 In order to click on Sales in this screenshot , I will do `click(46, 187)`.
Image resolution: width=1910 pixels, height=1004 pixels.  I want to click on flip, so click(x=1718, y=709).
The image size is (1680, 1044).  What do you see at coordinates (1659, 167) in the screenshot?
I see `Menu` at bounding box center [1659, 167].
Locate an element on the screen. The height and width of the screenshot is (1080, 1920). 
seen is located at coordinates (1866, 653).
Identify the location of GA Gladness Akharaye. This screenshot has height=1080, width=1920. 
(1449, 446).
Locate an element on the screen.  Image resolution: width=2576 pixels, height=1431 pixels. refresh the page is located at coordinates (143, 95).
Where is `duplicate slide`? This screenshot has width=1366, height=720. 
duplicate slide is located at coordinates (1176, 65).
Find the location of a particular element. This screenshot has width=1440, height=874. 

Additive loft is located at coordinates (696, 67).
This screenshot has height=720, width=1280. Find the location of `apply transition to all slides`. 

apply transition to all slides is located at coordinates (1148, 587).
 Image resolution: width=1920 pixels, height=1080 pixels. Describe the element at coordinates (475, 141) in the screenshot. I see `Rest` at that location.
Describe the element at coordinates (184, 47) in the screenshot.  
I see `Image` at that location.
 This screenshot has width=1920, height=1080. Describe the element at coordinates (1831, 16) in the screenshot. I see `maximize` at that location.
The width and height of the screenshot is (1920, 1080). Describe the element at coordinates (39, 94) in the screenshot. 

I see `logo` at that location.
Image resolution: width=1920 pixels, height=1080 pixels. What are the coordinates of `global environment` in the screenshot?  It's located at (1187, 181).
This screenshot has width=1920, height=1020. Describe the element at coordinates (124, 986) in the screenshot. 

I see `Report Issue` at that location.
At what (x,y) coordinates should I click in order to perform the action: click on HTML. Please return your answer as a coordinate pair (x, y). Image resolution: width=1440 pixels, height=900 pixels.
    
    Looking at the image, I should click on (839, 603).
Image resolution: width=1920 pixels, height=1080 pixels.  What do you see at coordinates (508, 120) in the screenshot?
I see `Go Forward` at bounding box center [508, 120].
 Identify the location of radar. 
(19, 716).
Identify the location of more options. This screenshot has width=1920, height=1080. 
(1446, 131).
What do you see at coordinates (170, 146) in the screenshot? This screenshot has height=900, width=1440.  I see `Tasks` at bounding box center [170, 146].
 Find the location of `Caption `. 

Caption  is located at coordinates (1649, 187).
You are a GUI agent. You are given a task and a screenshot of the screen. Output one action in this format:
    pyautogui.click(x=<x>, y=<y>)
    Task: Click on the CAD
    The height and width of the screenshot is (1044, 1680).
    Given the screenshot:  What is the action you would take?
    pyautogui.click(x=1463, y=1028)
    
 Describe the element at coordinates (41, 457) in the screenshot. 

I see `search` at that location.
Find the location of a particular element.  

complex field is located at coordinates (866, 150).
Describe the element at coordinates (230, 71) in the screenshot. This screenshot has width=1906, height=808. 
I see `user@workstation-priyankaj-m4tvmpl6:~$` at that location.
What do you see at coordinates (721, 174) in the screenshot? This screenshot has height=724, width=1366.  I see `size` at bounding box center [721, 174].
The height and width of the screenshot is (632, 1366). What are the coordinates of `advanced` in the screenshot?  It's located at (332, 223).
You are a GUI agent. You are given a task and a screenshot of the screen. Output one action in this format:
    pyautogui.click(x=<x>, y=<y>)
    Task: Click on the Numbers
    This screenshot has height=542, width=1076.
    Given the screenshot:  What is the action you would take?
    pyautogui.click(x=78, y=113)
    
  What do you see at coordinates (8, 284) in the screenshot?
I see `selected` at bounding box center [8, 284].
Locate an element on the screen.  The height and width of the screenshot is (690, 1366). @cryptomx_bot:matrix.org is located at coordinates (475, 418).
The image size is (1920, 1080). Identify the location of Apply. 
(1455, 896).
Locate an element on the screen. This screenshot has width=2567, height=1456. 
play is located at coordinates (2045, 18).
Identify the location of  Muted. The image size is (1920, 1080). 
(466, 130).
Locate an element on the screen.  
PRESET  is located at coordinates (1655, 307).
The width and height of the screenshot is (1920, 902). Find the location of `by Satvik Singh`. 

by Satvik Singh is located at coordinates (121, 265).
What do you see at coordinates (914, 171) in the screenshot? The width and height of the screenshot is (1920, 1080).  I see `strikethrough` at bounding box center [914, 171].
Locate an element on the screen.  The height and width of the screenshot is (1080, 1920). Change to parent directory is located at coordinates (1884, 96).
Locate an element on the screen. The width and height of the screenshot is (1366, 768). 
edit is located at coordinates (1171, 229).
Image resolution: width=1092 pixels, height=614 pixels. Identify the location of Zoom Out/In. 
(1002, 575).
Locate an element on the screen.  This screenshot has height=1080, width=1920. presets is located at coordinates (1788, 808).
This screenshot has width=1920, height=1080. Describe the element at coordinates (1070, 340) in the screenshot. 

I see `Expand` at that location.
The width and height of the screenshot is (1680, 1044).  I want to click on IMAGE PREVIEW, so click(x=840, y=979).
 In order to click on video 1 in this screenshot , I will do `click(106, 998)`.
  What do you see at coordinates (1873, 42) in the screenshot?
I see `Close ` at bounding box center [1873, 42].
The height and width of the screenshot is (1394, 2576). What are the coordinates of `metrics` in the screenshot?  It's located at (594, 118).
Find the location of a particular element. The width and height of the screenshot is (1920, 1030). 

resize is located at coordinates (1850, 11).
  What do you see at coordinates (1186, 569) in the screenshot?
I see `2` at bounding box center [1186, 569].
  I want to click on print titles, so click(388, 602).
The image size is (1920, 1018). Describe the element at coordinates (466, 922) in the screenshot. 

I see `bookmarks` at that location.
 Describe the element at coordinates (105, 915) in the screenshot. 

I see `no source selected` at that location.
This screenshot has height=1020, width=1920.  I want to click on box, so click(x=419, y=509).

## INSTRUCTIONS FOR THE TASK
Copy out the listing above without any change, starting at the line that has "coordinates (143, 95)." and ending after the line that has "duplicate slide is".

## RIGHT ANSWER
Locate an element on the screen.  Image resolution: width=2576 pixels, height=1431 pixels. refresh the page is located at coordinates (143, 95).
Where is `duplicate slide`? This screenshot has width=1366, height=720. 
duplicate slide is located at coordinates (1176, 65).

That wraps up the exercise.